Eric didn't answer.  At that moment he was thinking about Sonia,
wondering why she had not kept her word to come and visit him....




CHAPTER V

The Coming of Yana

Sonia did keep her promise.  On the sixth day of Eric's concentration
exercises she arrived, just before sundown, as slender and lovely as
ever, full of excuses for her absence.  Business had kept her an
unusually long time; now it was over, she wanted to help with the
experiments....  Then in mid-sentence she stopped and studied Eric
closely, surprise, even concern, in her violet eyes.

"Eric, you're not ill?" she asked, startled, seizing his arm.

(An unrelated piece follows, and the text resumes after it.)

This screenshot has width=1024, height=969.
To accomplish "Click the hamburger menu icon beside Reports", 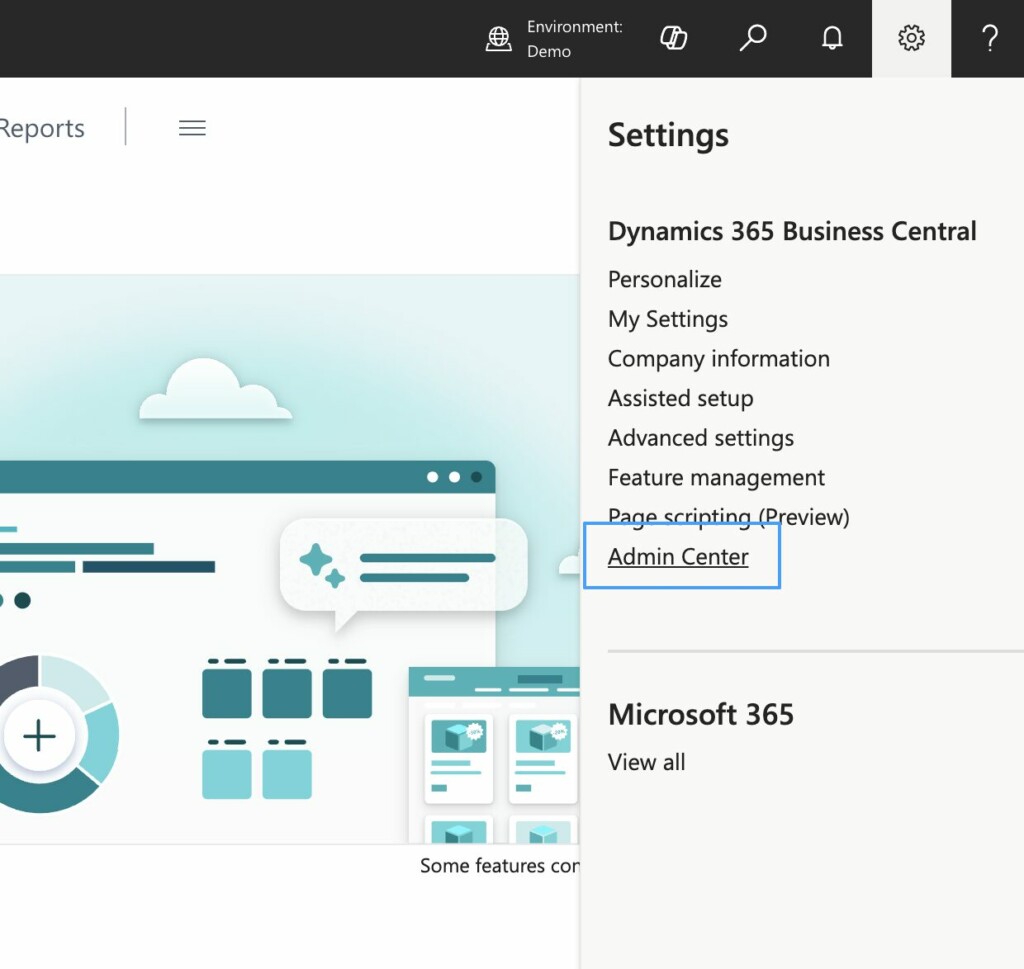I will click(192, 128).
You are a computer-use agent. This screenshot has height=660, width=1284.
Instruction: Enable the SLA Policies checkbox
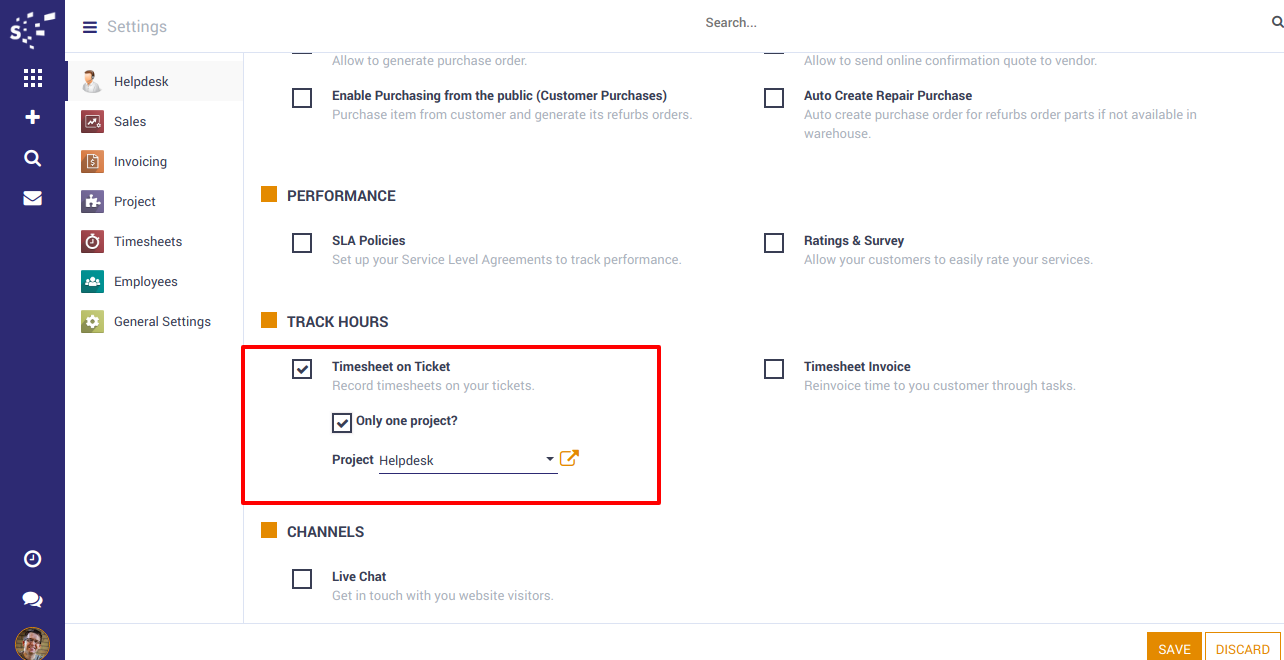pyautogui.click(x=302, y=243)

He looked at her steadily, shook his head.  He was wishing bitterly
that she hadn't come.  Now she was near him again, so intelligent, so
affectionate, he began to realize how far he'd travelled on a
scientific road away from her.

"Not ill--just preparing for something," he answered quietly.  "I'll
tell you about it while we have tea.  Sit down, won't you?"

She settled herself on the chair Jonathan held for her, began to drink
her tea and watched Eric over the cup.

"Sonia," he said at last, speaking with obvious difficulty, "I guess
I've been a first class heel....  I can't marry you, nor had I ever the
right to expect it."

He waited for the girl to be angered by the slight she had received,
but it didn't come.  Instead she smiled faintly and lowered her gaze.
"After all, I knew there _was_ something," she murmured.  "You can tell
me, Eric....  Go on."

In halting sentences he told the full story little by little.  A
variety of expressions passed over her lovely face as she listened.
When at last he finished there was a long silence.  The cups of tea
were cold, the meal uneaten.  Jonathan sat to one side smoking
solemnly, his eyes alternating between the girl and tensely earnest
young man.

"And yet," the girl said at last, "knowing what this Martian business
must mean you are willing to take it on, go through to the bitter end,
and sacrifice me?  Everything on Earth?"

"That's what makes me a first class heel," he growled, studying the
tablecloth.

"No, it doesn't," she said quietly.  "It makes you the possessor of a
most enviable quality of nobility.  A man has got to be noble to give
up everything he loves because his duty demands it.  Your father
obviously had it; it isn't lacking in the son."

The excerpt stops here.